We can see contextual MDM as smaller pieces of MDM with a given flavour as for example focussing on sub/overlapping disciplines as:
- Product Information Management (PIM)
- Product Experience Management (PXM)
- Product Data Syndication (PDS)
- Data Quality Management (DQM)
- Customer Data Platform (CDP)
The focus can also be at:
- A given locality
- A given master data domain as customer, supplier, employee, other/all party, product (beyond PIM), location or asset
- A given business unit
You must eat an elephant one bite at a time. Therefore, contextual MDM makes a good concept for getting achievable wins.
However, in an organization with high level of data management maturity the range of contextual MDM use cases, and the solutions for them, will be encompassed by a common enterprise-wide, global, multidomain MDM framework – either as one solution or a well-orchestrated set of solutions.
One example with dependencies is when working with personalization as part of Product Experience Management (PXM).

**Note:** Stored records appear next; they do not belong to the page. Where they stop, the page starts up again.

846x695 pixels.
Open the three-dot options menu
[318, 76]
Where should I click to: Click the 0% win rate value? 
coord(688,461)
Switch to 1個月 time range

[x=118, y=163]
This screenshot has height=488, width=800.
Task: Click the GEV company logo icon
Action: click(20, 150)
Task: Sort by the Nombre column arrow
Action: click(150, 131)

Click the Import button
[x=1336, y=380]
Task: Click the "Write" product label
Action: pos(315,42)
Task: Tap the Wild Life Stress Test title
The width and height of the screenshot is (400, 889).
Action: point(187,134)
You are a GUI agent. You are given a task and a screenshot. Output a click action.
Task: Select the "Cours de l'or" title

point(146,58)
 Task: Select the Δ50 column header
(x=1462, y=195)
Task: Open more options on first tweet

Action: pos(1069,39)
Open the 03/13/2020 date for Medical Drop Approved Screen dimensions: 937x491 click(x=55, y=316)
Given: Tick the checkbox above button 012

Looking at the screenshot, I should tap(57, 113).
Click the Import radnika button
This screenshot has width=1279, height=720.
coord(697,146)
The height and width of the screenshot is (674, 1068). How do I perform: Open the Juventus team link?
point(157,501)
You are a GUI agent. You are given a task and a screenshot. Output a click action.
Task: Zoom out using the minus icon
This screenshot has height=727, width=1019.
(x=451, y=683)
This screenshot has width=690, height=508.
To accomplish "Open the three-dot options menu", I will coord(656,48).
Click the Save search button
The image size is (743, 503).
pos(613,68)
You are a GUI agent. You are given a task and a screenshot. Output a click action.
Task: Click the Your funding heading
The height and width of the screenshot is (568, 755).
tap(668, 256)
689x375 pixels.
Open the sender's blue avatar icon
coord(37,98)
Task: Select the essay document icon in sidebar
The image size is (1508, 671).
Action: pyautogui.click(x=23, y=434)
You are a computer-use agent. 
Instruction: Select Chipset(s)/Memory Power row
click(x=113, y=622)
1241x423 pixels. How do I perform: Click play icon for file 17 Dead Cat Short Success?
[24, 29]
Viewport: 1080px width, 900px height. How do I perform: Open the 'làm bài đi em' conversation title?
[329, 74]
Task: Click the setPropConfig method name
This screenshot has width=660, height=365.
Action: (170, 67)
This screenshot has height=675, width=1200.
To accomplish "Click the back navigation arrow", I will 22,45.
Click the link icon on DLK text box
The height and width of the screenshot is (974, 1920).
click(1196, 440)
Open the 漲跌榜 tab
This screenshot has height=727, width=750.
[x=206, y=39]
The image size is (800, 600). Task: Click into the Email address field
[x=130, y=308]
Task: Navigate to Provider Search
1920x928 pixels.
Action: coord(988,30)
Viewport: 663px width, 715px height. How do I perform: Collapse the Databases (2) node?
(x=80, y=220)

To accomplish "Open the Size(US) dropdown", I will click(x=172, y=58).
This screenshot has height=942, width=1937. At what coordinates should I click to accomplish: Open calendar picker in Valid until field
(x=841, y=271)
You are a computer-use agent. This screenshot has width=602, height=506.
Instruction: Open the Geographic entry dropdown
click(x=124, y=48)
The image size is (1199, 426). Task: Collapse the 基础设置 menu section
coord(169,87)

Here you need customer personas. The elephant in the room, so to speak, is that you have to get the actual personas from Customer MDM and/or the Customer Data Platform (CDP).
In having that common MDM solution/framework there are some challenges to be solved in order to cater for all the contextual MDM use cases. One such challenge, being context-aware customer views, was touched upon in the post There is No Single Customer 360 View.